Panorama

Halsbrecherische Verfolgungsfahrt – Fahrer angeblich Kind

Mit bis zu 160 km/h und riskanten Manövern flüchtet ein Auto bei Düsseldorf vor der Polizei. Am Steuer: Angeblich ein 13-Jähriger, den die Polizei wieder freilassen muss.

30.04.2026

Polizeihubschrauber bei Verfolgungsjagd eingesetzt (Archivbild)Wolfram Kastl/dpa

Polizeihubschrauber bei Verfolgungsjagd eingesetzt (Archivbild)Wolfram Kastl/dpa

© Wolfram Kastl/dpa

Streifenwagen der Polizei haben bei Düsseldorf eine Verfolgungsjagd wegen waghalsigen Manövern der Flüchtenden zweimal abbrechen müssen. Ein Polizeihubschrauber habe den flüchtigen Wagen dann aber wieder entdecken können: Der Fahrer ist angeblich 13 Jahre alt und damit strafunmündig, der wegen Einbruchsdelikten polizeibekannte Beifahrer 16, teilte die Polizei in Mettmann mit. 

Ein Polizist hatte in seiner Freizeit das Duo in Mettmann beobachtet und vermutet, dass es sich um Einbrecher handeln könnte.

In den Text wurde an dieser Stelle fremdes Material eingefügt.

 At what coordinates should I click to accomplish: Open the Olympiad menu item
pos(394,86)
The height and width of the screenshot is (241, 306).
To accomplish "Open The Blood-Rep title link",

Als Streifenwagen ihr Auto kontrollieren wollten, sei es mit deutlich überhöhter Geschwindigkeit geflüchtet. 

Dabei habe er mehrere rote Ampeln missachtet und auch Fahrbahnen des Gegenverkehrs genutzt. Wegen der gefährlichen Fahrweise brach die Polizei die Verfolgung zunächst ab.

Hubschrauber sichtet flüchtigen Wagen

Wenig später sei das Auto auf der Autobahn 3 in Richtung Oberhausen erneut gesichtet worden. Der Wagen sei dort laut Polizei mit rund 160 Kilometern pro Stunde unterwegs gewesen und habe unter anderem den Standstreifen genutzt. Auch hier sei die direkte Verfolgung aus Sicherheitsgründen beendet worden.

Ein Polizeihubschrauber habe das Fahrzeug schließlich in Ratingen an einer Bushaltestelle vor einem Supermarkt gesichtet. Bei der Kontrolle habe es sich bei dem mutmaßlichen Fahrer um ein 13 Jahre altes Kind gehandelt, wobei Zweifel an der Altersangabe im Ausweis bestünden. 

Der mutmaßliche Beifahrer sei ein 16-jähriger Jugendlicher, der bereits mehrfach polizeilich in Erscheinung getreten sei. Die beiden seien zur Wache gebracht und nach Rücksprache mit Staatsanwaltschaft und Jugendamt wieder entlassen worden. Hinweise auf einen Einbruch an dem zuvor beobachteten Wohnhaus hätten sich nicht ergeben.